- [DATASET EXCERPTS]
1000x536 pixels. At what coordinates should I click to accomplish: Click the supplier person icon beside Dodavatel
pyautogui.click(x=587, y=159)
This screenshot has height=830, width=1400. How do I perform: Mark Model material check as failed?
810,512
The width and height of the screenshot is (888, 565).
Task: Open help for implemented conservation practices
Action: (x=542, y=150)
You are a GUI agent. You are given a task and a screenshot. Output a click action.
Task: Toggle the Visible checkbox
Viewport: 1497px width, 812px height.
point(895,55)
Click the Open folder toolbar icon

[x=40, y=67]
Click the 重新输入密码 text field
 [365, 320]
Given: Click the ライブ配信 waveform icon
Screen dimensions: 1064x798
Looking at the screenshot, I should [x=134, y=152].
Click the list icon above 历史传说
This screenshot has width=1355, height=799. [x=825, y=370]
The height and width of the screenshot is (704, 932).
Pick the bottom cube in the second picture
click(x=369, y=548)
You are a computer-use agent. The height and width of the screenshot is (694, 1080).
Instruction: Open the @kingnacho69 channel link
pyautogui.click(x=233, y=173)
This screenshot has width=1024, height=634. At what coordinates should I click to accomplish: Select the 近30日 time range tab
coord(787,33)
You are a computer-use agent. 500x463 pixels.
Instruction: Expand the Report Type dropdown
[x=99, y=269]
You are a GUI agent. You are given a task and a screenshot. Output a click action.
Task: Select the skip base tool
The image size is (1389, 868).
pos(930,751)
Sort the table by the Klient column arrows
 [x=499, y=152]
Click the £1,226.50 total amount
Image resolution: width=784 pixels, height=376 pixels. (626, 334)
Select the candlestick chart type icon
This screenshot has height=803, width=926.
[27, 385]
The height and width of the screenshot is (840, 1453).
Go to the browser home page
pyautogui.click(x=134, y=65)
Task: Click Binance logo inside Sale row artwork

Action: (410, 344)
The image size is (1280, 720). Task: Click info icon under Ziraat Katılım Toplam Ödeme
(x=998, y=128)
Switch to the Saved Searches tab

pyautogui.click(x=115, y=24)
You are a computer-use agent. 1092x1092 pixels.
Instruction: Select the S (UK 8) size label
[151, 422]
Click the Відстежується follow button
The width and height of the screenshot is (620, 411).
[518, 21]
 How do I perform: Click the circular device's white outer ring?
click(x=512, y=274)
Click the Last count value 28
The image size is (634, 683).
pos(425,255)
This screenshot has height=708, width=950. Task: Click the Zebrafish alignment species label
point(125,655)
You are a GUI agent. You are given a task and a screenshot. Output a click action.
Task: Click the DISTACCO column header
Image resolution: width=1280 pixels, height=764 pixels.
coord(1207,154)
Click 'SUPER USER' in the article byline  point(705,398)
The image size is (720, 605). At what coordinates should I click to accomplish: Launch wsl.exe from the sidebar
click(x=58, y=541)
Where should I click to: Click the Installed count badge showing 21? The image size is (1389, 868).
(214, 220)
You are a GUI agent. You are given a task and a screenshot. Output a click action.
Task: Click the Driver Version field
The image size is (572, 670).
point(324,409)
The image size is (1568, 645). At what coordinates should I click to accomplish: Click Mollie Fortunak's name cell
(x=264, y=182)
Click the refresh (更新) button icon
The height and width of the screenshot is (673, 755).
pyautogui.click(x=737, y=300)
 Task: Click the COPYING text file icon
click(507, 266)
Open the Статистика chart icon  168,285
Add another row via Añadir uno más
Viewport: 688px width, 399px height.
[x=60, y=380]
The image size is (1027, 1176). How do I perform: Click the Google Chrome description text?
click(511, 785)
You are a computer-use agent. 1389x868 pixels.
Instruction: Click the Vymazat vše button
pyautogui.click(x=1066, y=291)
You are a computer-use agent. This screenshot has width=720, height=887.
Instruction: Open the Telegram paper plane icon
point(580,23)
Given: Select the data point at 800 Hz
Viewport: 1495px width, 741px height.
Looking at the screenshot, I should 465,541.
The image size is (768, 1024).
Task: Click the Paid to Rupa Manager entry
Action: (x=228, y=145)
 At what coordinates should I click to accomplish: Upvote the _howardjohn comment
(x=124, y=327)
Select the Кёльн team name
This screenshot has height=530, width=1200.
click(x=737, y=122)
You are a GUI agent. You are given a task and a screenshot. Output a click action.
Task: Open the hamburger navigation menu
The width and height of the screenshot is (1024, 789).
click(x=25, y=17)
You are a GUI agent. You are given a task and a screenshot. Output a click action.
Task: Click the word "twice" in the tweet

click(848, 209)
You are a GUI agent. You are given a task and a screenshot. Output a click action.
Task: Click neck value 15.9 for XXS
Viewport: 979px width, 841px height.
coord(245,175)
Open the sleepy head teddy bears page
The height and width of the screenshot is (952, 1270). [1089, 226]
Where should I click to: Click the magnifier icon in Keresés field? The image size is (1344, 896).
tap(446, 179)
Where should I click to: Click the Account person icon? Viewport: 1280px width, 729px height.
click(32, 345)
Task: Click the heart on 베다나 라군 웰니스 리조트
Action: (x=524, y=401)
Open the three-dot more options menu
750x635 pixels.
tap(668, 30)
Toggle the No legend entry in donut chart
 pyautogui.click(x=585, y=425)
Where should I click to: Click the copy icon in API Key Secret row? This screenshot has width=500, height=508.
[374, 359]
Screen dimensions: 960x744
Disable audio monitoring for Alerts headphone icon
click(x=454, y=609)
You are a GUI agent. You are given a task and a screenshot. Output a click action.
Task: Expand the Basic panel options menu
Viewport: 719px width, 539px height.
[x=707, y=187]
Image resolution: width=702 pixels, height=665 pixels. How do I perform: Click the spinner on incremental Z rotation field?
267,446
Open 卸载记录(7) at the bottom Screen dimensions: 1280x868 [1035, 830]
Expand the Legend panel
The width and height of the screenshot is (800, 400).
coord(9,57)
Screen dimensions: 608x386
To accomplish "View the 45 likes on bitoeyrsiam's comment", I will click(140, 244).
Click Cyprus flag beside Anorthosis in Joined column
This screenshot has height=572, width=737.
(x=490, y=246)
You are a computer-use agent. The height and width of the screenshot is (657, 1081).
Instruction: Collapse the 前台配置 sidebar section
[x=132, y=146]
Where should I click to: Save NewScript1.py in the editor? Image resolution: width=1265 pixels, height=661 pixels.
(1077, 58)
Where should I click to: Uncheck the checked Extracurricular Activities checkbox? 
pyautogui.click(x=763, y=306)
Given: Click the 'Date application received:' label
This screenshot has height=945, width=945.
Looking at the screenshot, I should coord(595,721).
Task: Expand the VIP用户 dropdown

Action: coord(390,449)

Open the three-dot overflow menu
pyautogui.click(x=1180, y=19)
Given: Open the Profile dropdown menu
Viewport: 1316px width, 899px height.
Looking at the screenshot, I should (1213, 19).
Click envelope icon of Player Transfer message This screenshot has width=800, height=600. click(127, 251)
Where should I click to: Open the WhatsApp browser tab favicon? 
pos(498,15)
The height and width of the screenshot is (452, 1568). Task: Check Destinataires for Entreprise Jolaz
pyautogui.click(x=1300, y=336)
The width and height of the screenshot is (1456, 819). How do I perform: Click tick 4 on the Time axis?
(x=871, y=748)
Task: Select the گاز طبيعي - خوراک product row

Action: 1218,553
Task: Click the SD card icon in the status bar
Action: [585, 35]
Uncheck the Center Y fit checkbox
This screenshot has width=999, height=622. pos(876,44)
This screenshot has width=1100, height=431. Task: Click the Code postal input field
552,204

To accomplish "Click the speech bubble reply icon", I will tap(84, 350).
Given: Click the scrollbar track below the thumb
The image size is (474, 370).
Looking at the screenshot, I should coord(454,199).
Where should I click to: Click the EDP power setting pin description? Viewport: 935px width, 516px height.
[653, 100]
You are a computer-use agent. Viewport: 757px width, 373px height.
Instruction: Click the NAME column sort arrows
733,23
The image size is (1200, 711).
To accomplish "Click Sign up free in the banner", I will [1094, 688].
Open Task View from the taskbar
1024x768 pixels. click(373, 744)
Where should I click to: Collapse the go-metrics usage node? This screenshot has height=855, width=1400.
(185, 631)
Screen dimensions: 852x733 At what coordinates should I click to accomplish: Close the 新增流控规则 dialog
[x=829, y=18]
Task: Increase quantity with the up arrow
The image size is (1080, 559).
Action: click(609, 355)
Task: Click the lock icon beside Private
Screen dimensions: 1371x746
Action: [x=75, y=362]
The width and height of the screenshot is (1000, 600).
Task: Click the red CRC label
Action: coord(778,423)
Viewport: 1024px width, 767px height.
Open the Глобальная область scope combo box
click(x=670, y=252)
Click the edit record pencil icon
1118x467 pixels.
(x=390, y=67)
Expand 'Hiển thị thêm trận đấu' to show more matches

- [REQUIRED ACTION] Track down all lines above with the string "panel" and copy them.

- [PROBLEM SOLUTION]
Task: Expand the Basic panel options menu
Expand the Legend panel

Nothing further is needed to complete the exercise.